=== Data to process ===

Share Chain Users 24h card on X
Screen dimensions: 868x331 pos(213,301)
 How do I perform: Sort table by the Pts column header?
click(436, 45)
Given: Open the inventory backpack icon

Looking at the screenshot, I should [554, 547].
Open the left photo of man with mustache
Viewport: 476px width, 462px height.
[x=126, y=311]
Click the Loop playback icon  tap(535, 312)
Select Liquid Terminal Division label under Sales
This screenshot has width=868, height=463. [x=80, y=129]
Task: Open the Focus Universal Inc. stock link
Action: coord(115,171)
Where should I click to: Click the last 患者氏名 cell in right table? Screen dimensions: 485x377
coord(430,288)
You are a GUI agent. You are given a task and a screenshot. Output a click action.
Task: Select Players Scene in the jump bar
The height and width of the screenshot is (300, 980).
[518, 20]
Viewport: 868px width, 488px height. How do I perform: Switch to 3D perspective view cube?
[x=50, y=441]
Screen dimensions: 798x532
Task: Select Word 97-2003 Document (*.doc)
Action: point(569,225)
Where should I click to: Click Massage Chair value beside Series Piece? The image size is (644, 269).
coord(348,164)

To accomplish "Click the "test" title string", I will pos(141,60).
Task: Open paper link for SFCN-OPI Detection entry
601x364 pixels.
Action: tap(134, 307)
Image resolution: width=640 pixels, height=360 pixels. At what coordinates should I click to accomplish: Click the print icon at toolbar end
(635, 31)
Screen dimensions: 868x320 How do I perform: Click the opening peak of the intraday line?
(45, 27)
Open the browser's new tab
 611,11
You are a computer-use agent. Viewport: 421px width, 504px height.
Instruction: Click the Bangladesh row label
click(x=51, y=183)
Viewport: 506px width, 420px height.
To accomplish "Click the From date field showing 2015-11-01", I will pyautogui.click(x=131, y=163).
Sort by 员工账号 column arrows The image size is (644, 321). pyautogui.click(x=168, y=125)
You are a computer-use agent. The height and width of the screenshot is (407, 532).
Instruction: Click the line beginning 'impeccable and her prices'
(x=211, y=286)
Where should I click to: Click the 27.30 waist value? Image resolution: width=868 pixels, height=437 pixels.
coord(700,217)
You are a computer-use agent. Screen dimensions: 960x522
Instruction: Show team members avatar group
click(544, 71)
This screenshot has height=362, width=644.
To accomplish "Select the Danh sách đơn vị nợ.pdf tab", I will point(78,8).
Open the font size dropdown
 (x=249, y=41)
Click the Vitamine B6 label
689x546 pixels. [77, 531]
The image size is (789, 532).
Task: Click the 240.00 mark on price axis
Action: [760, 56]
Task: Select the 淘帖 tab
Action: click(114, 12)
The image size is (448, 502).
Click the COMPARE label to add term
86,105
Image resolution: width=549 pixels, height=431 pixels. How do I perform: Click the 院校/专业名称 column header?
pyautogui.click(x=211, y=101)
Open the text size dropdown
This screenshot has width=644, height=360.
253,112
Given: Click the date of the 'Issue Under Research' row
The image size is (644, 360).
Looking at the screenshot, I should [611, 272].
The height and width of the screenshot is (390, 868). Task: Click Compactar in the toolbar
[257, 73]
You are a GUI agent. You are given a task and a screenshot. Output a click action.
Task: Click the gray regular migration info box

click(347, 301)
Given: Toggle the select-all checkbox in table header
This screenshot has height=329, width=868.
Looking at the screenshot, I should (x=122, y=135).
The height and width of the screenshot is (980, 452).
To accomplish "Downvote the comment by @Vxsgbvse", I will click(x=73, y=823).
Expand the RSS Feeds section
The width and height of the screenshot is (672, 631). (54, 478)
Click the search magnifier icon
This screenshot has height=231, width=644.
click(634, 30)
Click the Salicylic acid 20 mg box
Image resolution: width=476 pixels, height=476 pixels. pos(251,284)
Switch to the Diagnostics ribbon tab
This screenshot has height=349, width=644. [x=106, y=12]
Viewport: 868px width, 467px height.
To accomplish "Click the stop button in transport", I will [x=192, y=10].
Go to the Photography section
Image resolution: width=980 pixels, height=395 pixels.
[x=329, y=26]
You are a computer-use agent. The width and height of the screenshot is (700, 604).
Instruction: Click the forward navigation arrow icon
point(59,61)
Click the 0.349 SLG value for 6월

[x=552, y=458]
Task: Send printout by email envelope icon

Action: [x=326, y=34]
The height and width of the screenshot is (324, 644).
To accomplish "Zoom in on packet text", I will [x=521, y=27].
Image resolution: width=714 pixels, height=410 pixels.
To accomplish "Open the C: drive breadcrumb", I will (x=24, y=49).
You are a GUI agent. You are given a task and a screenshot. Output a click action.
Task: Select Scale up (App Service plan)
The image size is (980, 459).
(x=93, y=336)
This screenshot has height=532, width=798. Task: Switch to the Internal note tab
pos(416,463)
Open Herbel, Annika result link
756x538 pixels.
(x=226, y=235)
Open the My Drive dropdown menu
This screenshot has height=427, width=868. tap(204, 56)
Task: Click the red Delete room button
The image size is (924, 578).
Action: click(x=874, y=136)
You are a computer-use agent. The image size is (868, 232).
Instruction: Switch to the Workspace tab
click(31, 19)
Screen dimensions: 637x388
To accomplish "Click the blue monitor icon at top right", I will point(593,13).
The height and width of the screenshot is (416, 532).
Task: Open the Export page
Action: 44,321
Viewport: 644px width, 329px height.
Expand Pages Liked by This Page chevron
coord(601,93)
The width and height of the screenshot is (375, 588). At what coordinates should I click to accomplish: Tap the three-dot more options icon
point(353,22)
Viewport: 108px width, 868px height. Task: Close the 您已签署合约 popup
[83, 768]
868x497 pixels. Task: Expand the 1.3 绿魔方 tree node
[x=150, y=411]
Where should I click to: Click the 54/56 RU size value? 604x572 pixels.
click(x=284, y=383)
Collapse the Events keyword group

===

| Your assignment |
Determine how many lines of the data above contain the string "text", and answer with the number only.

| Completed exercise |
2